Возвращаясь к нашему критику, с любопытством прослеживаешь, как он применяет свои теоретические положения к конкретным литературным произведениям. Николай Переяслов, а именно из его статьи “Оправданье постмодернизма” приводились цитаты, строит свою работу на тезисах, для которых собственно литературные произведения призваны служить лишь иллюстрациями. Поневоле вспомнишь: “Осторожно: концепция!”
Тезисы просты и незатейливы: “литература как сотворение мифа”, “литература как сотворение текста”, “литература как сотворение реальности”. Второй из тезисов критик прилагает к роману Владислава Артемова “Обнаженная натура”. “Выбор в главные герои писателя, который по ходу развития романного сюжета работает над собственной книгой, время от времени намекающей нам какими-либо случайно оброненными деталями, что она и есть то самое произведение, которое мы сейчас читаем… приводит к тому, что главным смыслом романа становится не сотворение истории главных героев, а сам процесс сотворения текста как такового”.
Не знаю, поздоровится ли автору от этаких похвал. Но насколько они соответствуют содержанию самого романа?
Что говорить — “Обнаженная натура” пронизана реминисценциями, скрытыми и прямыми цитатами.
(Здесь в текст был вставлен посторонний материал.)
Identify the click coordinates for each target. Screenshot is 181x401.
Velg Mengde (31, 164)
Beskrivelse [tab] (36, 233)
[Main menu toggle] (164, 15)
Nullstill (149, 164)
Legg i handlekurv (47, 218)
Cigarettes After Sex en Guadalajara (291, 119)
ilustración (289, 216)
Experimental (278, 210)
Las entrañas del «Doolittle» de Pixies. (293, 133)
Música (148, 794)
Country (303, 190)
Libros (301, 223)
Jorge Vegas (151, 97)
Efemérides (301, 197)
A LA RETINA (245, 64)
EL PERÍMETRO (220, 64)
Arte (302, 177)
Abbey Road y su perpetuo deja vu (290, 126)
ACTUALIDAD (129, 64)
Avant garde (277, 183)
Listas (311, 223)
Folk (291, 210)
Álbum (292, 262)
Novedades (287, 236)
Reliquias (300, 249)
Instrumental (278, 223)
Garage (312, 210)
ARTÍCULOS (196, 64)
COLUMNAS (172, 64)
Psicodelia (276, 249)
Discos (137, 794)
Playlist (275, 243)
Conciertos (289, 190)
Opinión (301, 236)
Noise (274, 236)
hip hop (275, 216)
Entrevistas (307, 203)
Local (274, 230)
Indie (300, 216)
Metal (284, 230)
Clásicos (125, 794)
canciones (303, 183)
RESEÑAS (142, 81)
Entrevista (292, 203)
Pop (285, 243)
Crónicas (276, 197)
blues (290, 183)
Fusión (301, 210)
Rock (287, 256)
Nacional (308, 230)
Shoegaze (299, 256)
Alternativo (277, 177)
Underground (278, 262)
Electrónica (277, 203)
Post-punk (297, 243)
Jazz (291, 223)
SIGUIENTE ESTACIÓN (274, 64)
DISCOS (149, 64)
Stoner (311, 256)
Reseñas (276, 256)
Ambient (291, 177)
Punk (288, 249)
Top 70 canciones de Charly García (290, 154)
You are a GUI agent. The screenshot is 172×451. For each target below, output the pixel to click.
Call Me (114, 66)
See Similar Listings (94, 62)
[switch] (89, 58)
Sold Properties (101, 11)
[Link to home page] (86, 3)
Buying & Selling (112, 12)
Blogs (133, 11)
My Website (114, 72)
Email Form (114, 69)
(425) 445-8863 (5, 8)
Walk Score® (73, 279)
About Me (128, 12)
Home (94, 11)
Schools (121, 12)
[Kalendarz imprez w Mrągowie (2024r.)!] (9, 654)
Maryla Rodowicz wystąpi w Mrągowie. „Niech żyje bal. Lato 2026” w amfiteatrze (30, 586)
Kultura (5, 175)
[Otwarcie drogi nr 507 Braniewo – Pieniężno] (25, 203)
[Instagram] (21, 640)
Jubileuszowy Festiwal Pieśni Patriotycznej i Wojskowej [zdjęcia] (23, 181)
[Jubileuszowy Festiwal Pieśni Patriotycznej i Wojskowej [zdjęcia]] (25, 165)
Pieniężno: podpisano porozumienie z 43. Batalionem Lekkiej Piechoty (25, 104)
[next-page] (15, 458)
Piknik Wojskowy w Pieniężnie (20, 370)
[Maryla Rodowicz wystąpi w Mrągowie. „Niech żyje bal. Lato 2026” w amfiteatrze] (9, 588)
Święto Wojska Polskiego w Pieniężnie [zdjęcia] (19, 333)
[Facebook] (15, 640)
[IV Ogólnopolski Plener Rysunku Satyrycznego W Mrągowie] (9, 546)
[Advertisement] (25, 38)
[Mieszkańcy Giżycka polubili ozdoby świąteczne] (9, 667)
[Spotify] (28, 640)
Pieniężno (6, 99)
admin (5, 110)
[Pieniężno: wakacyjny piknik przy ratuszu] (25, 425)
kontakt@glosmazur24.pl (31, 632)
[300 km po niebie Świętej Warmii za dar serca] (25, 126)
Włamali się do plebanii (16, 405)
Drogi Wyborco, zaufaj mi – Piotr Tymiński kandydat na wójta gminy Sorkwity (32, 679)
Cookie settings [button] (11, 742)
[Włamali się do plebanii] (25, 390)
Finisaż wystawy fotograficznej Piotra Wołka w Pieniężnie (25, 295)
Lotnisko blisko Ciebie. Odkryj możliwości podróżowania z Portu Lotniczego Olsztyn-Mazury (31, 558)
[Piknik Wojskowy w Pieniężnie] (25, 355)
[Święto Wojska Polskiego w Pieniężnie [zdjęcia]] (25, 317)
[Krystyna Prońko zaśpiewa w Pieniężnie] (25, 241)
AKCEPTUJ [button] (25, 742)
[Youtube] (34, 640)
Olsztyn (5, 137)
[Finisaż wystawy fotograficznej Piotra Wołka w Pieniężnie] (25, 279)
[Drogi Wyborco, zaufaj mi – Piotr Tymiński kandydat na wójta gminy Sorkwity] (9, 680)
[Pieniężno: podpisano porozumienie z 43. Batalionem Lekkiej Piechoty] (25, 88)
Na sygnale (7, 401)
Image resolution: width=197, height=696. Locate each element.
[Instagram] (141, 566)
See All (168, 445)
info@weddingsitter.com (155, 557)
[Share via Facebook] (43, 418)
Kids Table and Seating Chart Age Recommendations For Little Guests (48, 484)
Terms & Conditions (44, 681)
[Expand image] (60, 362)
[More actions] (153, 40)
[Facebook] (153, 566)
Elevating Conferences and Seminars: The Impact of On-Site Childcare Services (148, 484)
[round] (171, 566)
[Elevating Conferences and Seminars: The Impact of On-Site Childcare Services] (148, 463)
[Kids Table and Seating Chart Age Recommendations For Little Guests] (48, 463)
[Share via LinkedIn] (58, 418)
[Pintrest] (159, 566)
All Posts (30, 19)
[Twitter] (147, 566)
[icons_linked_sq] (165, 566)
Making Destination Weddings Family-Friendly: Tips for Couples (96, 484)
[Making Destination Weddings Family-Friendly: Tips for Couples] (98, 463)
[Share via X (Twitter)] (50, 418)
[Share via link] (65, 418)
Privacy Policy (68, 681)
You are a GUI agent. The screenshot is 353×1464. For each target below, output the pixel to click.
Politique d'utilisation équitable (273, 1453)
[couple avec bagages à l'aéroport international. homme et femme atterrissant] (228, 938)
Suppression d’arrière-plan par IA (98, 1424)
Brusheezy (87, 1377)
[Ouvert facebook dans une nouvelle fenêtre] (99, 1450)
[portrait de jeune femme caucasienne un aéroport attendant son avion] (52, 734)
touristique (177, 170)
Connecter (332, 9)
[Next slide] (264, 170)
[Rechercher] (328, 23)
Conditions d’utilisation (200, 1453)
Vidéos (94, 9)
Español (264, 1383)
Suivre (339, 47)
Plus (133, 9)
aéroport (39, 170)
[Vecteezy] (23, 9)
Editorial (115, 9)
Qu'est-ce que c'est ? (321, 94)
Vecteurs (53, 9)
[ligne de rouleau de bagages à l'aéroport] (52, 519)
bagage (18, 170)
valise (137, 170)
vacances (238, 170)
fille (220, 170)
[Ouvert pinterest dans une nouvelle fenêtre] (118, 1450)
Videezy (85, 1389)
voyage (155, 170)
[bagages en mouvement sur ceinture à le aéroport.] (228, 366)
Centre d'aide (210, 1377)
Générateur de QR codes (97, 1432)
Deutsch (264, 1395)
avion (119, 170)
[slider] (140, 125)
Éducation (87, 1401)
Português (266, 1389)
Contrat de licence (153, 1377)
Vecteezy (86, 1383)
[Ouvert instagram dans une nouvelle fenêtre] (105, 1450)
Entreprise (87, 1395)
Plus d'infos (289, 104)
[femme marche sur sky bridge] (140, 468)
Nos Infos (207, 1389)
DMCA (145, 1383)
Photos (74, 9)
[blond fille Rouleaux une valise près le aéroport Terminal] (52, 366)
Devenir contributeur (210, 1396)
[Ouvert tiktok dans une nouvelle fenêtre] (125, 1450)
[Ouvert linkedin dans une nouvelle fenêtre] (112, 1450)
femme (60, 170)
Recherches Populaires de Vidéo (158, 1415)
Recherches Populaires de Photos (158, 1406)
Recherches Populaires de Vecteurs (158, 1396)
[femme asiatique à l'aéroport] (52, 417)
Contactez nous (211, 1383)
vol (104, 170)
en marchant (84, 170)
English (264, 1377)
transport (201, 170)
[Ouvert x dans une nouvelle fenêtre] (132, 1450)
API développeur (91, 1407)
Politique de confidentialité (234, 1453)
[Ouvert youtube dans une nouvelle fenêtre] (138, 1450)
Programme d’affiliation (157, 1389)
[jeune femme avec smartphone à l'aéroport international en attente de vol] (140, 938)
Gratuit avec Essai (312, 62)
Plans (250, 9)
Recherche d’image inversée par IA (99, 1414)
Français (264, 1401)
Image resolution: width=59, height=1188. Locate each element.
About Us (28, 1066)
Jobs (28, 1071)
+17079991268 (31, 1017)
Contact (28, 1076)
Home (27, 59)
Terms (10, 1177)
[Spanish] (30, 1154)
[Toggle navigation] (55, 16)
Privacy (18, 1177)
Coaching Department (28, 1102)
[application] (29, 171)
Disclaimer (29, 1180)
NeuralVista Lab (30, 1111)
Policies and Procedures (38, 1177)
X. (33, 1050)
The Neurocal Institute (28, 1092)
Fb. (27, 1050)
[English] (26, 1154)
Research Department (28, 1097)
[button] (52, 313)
Создается впечатление, что герой романа Павел Родионов, а вместе с ним и автор теряют грань, отделяющую литературу от жизни, и на саму жизнь смотрят глазами литературных героев, соизмеряя происходящее вокруг с тем, что выходит из-под пера редактора и писателя Родионова, начитанного не только в русской классике, но и в произведениях писателей второго и третьего ряда. С первых же страниц, оказываясь со скромным сотрудником московского журнала “Литература и жизнь” Кумбаровичем в вагоне метро, кажется, будто едешь в поезде вместе с князем Мышкиным и Рогожиным.
Детективная интрига с поиском сокровищ старухи Розенгольц явно отдает Ильфом и Петровым, а при чтении страниц, где описывается коммунальное житье-бытье обитателей дома на Яузе, трудно не вспомнить Воронью слободку и описания подобного же коммунального быта в рассказах Зощенко. Сон Родионова в больничной палате явственно отсылает к “моровой язве” Достоевского: “А вокруг лязгало, ревело, хрипело, билось в судорогах громадное безголовое чудище гибнущего мира, выевшего уже собственное нутро”. Фантасмагория, творящаяся в доме и вокруг него, кажется, неотделима от булгаковских фантасмагорий: “И вдруг ударили снаружи в балконную дверь, она c грохотом распахнулась, взвилась тяжелая штора, пропуская в комнату целую свору невидимых налетчиков, среди которых наверняка был и тот, ехавший между ними толстяк. Он-то их и выследил, высчитал балкон на пятом этаже. Шумно дыша, все они с профессиональной сноровкой разбежались, рассредоточились по квартире, но кто-то из них, вероятно неловкий новичок, свалил на бегу стоявший около балконной двери стул”. Отправление Павла Родионова в больницу, сдается, скалькировано с увоза в психушку Ивана Бездомного, а дом на Яузе загорается тем же пожаром, который развели в свое время Коровьев и Азазелло.